18 July, 2010

Day 89: Active in Aktau

Fleeing Baku, which had become hateful to me, I flew across the Caspian Sea and landed in Kazakhstan. I was excited. Three years ago I had planned to visit Central Asia. Alas, the difficulty of getting the first couple of visas defeated me then – I was coming from Iran and my first country would be Turkmenistan, whose visas are possibly hardest to acquire of all the 'stans; then Uzbekistan, almost as bad.

Coming from the Caucasus put me in Kazakhstan and Kyrgyzstan instead, two of the easiest visas in Central Asia.

My landfall was Aktau, a strange, isolated place on the eastern shore of the Caspian. Aktau was a place of huge, blocky buildings set far apart. It was an oil boom town, so prices, already inflated by distance, were boosted again by fat wallets. But I had the address of a cheap guesthouse, and in the end it was one of the cheaper cities I have stayed in. I liked it and only my itchy feet, legacy of ten irritating days trapped in Baku, could force me to move on within a couple of days instead of lingering.

I nearly couldn't move on. The trains were full. I finally purchased an unreserved place – a seat in carriage "00". This got me aboard the train, where bribery and corruption allowed me to upgrade it to a sleeper berth.

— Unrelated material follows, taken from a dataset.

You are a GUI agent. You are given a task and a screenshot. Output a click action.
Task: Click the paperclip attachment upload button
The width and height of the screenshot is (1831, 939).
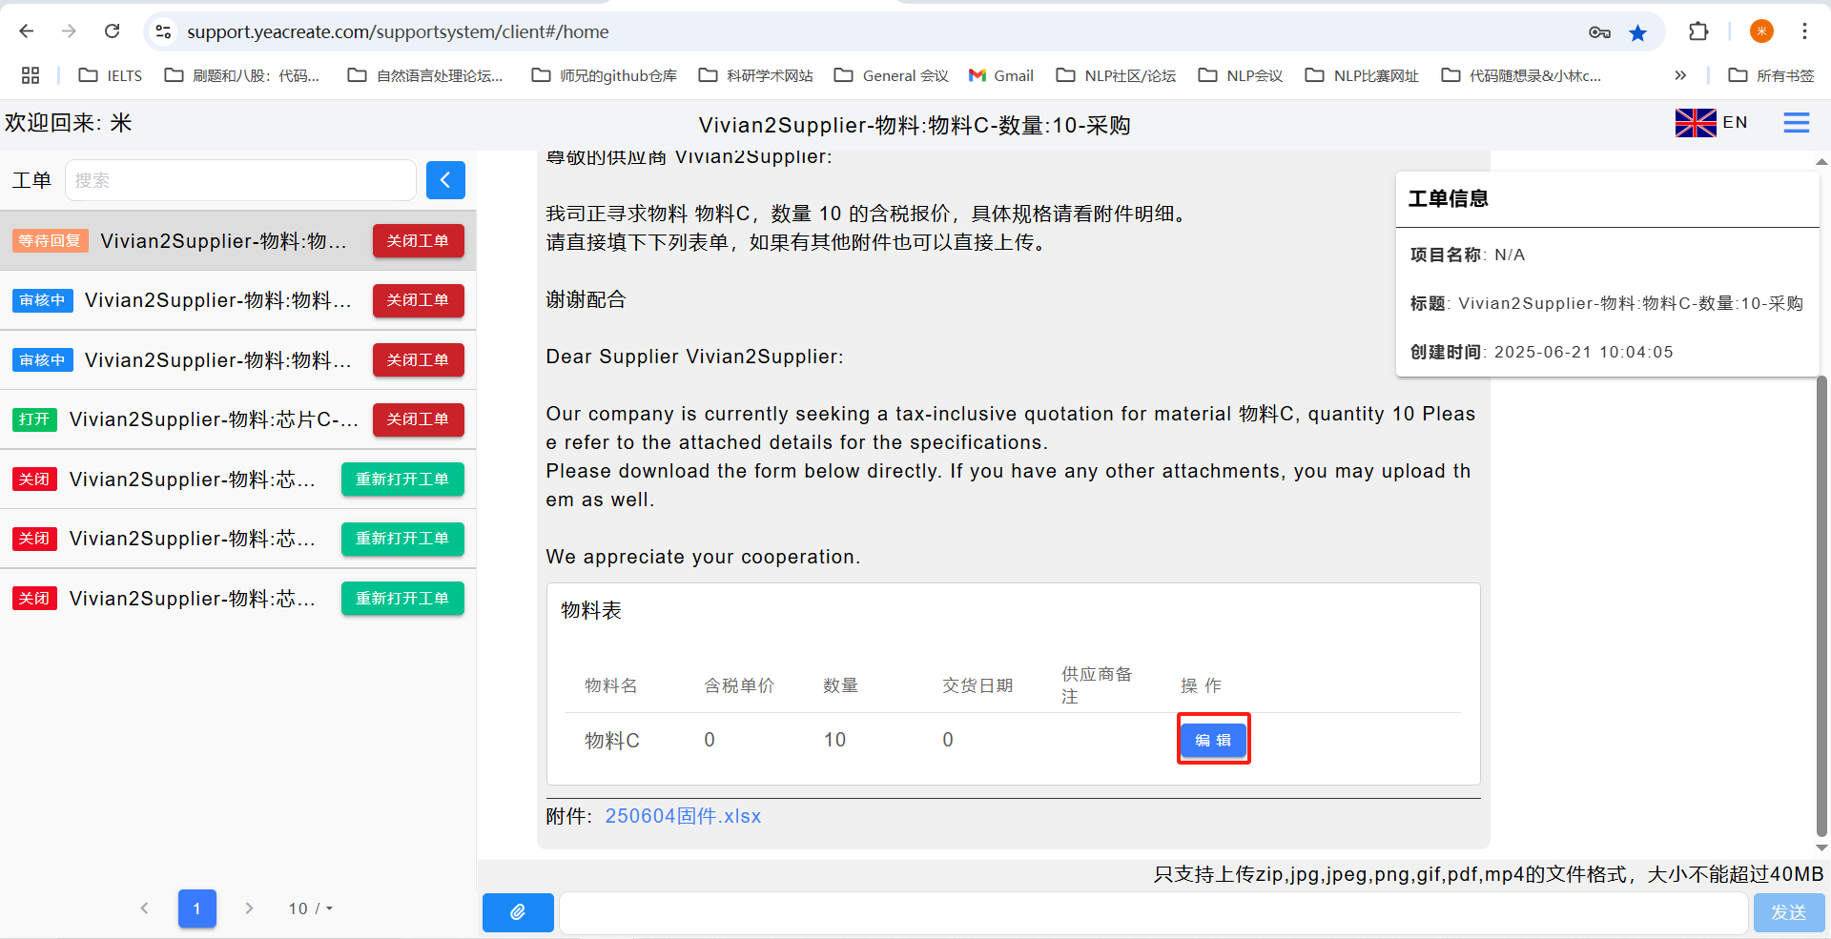(518, 912)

I nearly didn't even get aboard the train. The bastards ran me from one end to the other and back again, seeking that mythical carriage number 0. Only as the train was pulling out did they relent and drag me aboard. I was within twenty seconds of being, as Paul Theroux dubbed the experience, "Duffilled". I am quite sure this was deliberate – they were trying to soften me up for the negotiations that would follow. But all they achieved was make me angry and determined to pay them as little as possible. (I still paid too much.)

I ended up in 3rd class, Platskartny. Berths were stacked three high in the doorless compartments, and three high along the aisle. The carriage was indeed very nearly full. However, some people were transporting a huge baby stroller (but no baby). It occupied the top two berths in their compartment, and they had colonised the aisle berths rather than try to fit themselves around the monster. Wages and prices being what they are in Kazakhstan, they had probably paid only for as many berths as they had people in their group, so they were actually occupying two more berths than they were entitled to. There was a heated discussion with the steward – the "Provodnik" – before they reluctantly ceded a lower berth to me, two of them doubling up in the aisle.

The train was old.  The aircon didn't work and in consequence most of the windows were open to catch the breeze.  It turned out to be quite a fun passage, with plenty of opportunities for people-watching and trying to talk to each other.

At Atyrau I stayed in the station hostel or "gostinitsa" because due to the way the timetables worked out, my next train was departing Atyrau early the next morning.  But I took a bus into town and walked across the bridge that has monuments at each end announcing that here you are in Europe, there in Asia.  And so farewell to Europe.  Technically I had been in Europe while I was in the Caucasus, a geographical curiosity that depends on where you draw the limits of each "continent".  Russia as far east as the Urals is in Europe.  The mountains of the Cauсasus form the southern boundary (so in fact crossing from Turkey to Georgia represents going from Asia to Europe) although arguably, Georgia is south of that border.  The Ural River, which is the river that runs through Atyrau, forms the south-eastern border.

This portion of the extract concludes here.